Cyprus contemplates future of mass gatherings

Cyprus contemplates future of mass gatherings

Many oncoming events have already been cancelled, but ones that are further in the future face better odds

Concerts, festivals and other similar large-scale events are considered to be some of the most dangerous places to be when it comes to contracting the novel coronavirus. That is why governments across Europe quickly went about imposing caps and limits on how many people can be cooped up in a single place at the same time – with some countries going as far as limiting that number to 2 persons during the pandemic’s heyday.

With the threat now subsiding, however, Cyprus is finally considering when it will be able to reallow some of its world-famous (and immensely beneficial to local economies) festivals and cultural events.

Better safe than sorry

As TheMayor.EU reported earlier, the Cypriot government decided to adopt a more cautious approach when it comes to relaxing lockdown restrictions. Currently, it is scheduled for events and festivals to be reallowed during the fourth stage of the lifting of quarantine measures or in other words on 14 July – yet that opening date should not be taken for granted.
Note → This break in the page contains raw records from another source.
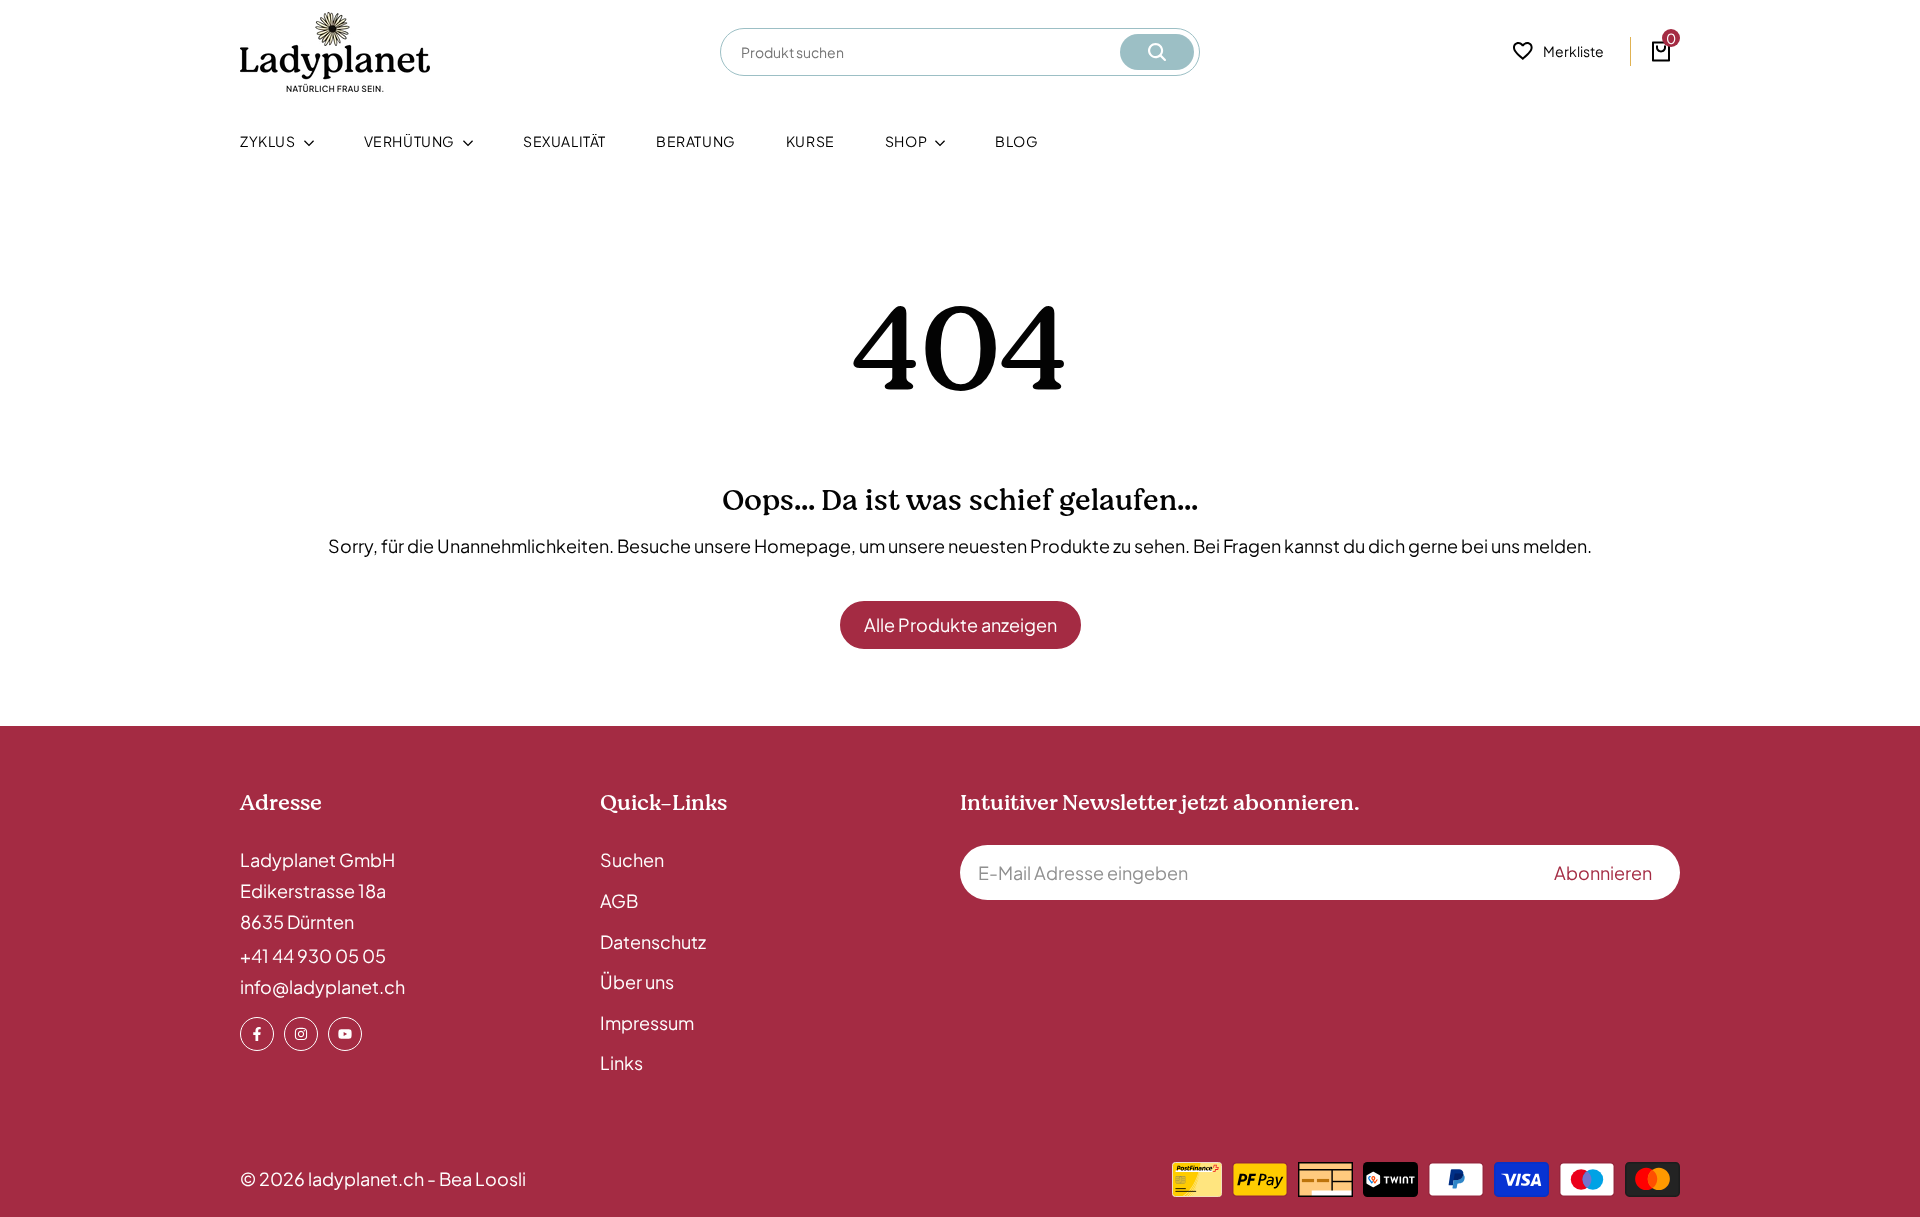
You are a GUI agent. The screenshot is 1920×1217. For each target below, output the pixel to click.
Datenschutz (653, 941)
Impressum (647, 1022)
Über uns (637, 981)
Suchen (632, 859)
Authorities are reassessing their plans every 14 days – the disease’s estimated incubation period. Should the number of cases skyrocket or substantially increase over such a time period, the Cypriot government has stated that it will revert to older, more stringent lockdown restrictions.

Nonetheless, the date of 14 July currently seems feasible, as some local authorities are still planning on holding scheduled events after the ban expires. In Limassol, for example, the local government was forced to cancel the Festival of the Flood, marking 50 days since Easter, which would have taken place on 8 June – but is holding out hope for its wine festival, scheduled for late July to early August.

And while no concrete date has been given as of yet, it would appear that Limassol officials are confident that the country as a whole has managed to tackle the pandemic and will be ready to return to normal life in just a couple of months’ time.